En el parque me acordé de la casa desierta de la otra cuadra, pensé en que podía meterme por una ventana y pasar la noche menos regalado a los instintos más truculentos. Quizá, en todos los años que llevaba deshabitada, alguien me había ganado de mano. De cualquier manera el recuerdo de ella, la visitación casi, me había dado ínfulas de heroicidad y decidí probar suerte.

La cancel no cerraba por el hojaldre del óxido, pero los goznes chirriaron horriblemente. El patio delantero estaba lleno de las porquerías que la gente arroja, normalmente, en los frentes de las casas abandonadas. Una de las ventanas del costado abrió con una facilidad que me dio qué pensar. Ya en el baile, me metí, dejando una hoja abierta por si tenía que salir de raje. Entraba suficiente luz de afuera para adivinar los sitios del mobiliario. Subí la escalera de madera, ligeramente curva, tratando de no pensar que podía haber alguien viviendo allí, alguien mirándome. En la planta alta busqué un cuarto, encontré uno que tenía una cama con un colchón sin sábanas; una nube de polvo plateado, de regolito lunar, me cubrió cuando me senté. Reprimí la tos y me recosté, estaba fusilado.
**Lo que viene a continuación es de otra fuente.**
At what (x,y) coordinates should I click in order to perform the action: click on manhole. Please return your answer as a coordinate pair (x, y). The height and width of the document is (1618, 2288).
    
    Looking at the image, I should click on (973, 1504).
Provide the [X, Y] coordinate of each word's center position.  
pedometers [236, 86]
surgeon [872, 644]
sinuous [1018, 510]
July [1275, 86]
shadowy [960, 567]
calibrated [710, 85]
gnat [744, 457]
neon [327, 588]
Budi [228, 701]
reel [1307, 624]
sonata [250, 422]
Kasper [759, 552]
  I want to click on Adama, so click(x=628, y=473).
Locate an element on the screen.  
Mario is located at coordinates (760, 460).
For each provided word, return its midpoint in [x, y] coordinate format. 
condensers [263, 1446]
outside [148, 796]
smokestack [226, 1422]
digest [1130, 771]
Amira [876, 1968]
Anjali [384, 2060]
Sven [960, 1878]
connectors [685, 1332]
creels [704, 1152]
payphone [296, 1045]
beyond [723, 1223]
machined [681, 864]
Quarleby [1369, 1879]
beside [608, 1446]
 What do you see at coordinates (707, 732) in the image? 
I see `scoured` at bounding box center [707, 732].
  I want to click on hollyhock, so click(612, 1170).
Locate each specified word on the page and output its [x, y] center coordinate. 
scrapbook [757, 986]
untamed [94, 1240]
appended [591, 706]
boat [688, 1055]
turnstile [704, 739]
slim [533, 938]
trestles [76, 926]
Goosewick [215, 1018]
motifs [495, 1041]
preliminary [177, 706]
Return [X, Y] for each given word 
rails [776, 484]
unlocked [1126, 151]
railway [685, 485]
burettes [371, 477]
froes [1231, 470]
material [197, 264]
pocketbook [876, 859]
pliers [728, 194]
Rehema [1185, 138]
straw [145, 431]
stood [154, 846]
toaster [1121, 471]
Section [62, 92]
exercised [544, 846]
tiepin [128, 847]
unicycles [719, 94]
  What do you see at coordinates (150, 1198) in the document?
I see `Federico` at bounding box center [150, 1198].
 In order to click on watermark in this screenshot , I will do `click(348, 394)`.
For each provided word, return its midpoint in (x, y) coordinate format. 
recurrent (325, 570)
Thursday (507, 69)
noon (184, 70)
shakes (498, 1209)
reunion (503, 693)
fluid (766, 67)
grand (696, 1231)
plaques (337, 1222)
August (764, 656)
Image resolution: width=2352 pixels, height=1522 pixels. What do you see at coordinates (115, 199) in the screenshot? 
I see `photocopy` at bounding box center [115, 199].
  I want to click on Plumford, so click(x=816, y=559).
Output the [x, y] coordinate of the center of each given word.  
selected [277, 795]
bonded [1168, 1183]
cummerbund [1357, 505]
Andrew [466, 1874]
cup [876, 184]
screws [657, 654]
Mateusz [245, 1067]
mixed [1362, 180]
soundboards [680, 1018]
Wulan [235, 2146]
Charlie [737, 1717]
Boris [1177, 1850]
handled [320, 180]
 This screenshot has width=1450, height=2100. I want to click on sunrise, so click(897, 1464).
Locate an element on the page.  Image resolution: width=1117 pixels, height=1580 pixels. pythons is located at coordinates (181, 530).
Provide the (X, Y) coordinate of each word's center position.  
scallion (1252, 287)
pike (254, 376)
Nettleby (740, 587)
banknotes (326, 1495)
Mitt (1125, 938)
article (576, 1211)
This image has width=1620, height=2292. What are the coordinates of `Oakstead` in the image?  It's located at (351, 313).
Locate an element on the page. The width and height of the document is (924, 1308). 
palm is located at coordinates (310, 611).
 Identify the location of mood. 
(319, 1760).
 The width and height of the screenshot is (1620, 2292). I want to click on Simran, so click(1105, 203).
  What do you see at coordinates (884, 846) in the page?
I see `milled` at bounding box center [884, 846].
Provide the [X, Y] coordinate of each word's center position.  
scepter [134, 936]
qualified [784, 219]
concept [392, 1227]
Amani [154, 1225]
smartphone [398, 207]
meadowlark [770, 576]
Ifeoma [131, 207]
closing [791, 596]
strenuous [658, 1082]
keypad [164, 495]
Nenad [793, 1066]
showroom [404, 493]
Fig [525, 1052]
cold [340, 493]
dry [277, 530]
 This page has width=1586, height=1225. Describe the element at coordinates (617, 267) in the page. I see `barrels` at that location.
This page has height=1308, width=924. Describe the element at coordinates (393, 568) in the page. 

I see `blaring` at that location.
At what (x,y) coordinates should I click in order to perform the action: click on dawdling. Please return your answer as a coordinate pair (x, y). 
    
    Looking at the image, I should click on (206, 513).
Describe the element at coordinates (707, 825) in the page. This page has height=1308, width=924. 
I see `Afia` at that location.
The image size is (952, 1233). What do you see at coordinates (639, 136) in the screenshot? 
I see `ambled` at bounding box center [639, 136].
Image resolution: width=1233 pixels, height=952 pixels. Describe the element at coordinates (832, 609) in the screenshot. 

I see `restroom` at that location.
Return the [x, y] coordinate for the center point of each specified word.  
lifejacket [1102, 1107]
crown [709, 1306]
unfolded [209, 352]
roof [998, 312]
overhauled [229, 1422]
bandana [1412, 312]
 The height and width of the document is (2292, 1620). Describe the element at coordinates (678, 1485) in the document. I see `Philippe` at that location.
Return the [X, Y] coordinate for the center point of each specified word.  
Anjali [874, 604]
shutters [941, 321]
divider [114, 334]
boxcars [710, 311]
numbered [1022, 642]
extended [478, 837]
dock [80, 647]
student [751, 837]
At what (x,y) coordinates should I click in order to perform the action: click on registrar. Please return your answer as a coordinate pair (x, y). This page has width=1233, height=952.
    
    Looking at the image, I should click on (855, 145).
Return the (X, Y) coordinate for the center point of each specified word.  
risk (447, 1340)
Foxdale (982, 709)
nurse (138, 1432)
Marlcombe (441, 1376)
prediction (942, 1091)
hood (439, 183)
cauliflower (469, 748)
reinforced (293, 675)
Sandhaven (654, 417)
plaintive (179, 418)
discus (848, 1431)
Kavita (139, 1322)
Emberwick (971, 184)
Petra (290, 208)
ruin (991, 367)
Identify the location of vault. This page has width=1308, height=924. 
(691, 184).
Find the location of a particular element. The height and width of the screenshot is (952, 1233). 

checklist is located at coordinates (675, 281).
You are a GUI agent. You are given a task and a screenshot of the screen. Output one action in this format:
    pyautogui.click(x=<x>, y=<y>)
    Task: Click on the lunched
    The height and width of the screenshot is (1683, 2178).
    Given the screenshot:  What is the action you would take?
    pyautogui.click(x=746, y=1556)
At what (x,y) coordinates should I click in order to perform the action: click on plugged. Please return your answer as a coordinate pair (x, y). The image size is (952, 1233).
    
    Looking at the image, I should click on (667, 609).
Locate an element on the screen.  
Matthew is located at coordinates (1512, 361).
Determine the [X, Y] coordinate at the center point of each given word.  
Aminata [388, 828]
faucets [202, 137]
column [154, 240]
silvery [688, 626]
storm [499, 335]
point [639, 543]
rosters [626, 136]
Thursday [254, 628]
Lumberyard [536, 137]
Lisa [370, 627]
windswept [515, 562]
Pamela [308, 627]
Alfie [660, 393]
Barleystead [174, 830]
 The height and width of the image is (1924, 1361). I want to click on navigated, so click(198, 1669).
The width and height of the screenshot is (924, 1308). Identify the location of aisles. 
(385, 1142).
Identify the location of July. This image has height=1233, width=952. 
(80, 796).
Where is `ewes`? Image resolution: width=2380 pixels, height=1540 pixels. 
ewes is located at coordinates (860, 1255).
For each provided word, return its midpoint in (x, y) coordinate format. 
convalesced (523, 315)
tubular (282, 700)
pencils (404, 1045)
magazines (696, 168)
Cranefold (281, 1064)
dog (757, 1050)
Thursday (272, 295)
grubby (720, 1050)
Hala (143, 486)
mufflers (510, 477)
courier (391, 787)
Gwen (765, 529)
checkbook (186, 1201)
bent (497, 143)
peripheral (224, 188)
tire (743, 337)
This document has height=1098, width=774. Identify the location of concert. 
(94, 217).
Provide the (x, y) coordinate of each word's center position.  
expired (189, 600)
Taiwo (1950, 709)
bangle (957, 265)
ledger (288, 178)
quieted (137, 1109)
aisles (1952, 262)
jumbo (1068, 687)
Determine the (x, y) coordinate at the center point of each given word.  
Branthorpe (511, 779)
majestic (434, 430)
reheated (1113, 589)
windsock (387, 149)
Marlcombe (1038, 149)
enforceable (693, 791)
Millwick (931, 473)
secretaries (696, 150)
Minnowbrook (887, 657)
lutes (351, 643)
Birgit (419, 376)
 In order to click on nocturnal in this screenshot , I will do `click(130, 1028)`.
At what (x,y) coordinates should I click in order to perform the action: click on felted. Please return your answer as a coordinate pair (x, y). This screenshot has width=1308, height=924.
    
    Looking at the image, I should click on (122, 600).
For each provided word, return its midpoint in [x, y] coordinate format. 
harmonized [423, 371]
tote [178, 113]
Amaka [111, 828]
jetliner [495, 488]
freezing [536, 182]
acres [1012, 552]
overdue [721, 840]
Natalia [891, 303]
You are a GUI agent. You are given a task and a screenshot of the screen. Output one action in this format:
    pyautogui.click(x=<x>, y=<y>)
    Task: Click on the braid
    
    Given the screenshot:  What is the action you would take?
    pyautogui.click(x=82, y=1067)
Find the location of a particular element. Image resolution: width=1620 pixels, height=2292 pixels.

Miré la tele de mi mente para dormir, desoí algunos ruidos misteriosos que venían de todos lados, como las arañas amenazantes del insomnio maldororiano; e imaginé otra vez que venía ella, se posaba en la ventana, saltaba hasta la cama, rebotaba sobre los resortes de una risa deliciosa y caía en mis brazos: era tibia y olía a su perfume distante, como un eco, puesto en la última de las habitaciones de ese cuerpo adorable que emitía, sobre mí, radiaciones de un cariño que reordenaba el caos de este limitado amasijo de células, el cardumen errático de mis neuronas subiendo y bajando como medusas al ritmo coreográfico de las caricias que nos regalábamos. Y mi sonrisa se acordaba y mis ojos y mis manos y este corazón saltarín y esmerado, se acordaban.